Through increased mobility and the phenomenal interactive potential of social media, it’s more accurate to depict people as jumping several fences in succession – more-or-less like hurdles in a track meet – than going back to mend any of them. The unusual ease with which people sever their personal contacts these days is assisted by the fact that through electronic communications and social media, one is able to block, delete, or ignore someone completely unilaterally. People take advantage of this convenience, often without prior word of warning or common courtesy.

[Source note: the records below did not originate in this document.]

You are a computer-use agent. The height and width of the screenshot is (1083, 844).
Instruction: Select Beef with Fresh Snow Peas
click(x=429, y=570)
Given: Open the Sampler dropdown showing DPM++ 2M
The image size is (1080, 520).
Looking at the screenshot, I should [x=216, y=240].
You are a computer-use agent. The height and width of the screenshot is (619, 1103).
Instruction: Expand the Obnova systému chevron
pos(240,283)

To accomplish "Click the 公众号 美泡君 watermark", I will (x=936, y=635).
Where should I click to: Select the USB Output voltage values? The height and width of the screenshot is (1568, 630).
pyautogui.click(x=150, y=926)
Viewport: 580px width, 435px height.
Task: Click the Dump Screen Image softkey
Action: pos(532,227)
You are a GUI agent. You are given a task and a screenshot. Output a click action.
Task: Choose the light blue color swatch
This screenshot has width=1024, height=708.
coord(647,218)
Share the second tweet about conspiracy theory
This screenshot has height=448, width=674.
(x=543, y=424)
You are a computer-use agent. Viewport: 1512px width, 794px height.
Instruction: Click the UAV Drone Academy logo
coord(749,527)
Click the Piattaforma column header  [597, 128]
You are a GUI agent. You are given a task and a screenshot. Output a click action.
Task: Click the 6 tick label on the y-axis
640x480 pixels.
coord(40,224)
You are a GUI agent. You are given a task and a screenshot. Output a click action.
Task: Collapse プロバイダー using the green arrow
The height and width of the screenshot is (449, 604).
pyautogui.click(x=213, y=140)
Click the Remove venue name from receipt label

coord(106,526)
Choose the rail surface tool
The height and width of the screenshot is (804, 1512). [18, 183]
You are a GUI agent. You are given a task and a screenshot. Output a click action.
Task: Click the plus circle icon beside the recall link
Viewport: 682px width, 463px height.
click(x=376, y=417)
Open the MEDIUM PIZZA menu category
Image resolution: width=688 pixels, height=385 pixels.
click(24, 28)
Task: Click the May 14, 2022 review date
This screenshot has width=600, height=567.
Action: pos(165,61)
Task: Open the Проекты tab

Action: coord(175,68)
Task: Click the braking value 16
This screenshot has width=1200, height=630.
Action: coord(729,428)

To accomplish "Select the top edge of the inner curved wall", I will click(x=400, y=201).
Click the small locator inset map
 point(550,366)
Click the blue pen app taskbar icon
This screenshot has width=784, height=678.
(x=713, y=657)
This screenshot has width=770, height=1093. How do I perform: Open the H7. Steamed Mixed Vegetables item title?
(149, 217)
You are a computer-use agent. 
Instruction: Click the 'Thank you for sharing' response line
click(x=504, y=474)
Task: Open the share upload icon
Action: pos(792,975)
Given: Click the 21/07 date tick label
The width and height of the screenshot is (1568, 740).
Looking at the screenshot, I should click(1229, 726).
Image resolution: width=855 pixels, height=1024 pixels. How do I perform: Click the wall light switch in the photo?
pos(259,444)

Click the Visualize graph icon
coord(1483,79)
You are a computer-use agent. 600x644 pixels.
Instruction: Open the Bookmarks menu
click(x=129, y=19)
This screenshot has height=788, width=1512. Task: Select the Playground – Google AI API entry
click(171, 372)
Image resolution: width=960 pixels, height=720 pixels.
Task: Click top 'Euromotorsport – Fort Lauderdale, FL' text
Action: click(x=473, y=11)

Though social media has the potential to build bridges, it also helps us to burn them. Our worlds have become increasingly fragmented, and it is common on instant messengers for people to drop out of conversations abruptly and leap over to a new conversation without answering the last question or even saying goodbye. How can trust possibly be built when so many interactions are left incomplete?

Moreover, busy people may receive 500 emails a day and not have time to answer five of them. We have come to accept non-response as a response, but what does that response say? We have no idea, really. We only know that they won’t talk to us, we don’t know why, and the mass phenomenon of all this electronic dismissal, one of another, has eaten away at the morale of an entire nation.

If we’re going to think about rebuilding trust, we need first to consider that there will never be trust at the expense of communication. This applies not only to personal relationships, but to human associations at all levels of society. We don’t trust our educational system, we don’t trust our clergy, we don’t trust the politicians whom we have elected to represent us, and we certainly don’t trust corporate officers. While I would be the last to advocate a reactionary return to a less inclusive era, I will be the first to propose that a revival of misplaced values such as common courtesy and mutual respect would be a good place to start if we are to go about rebuilding trust on a grander scale.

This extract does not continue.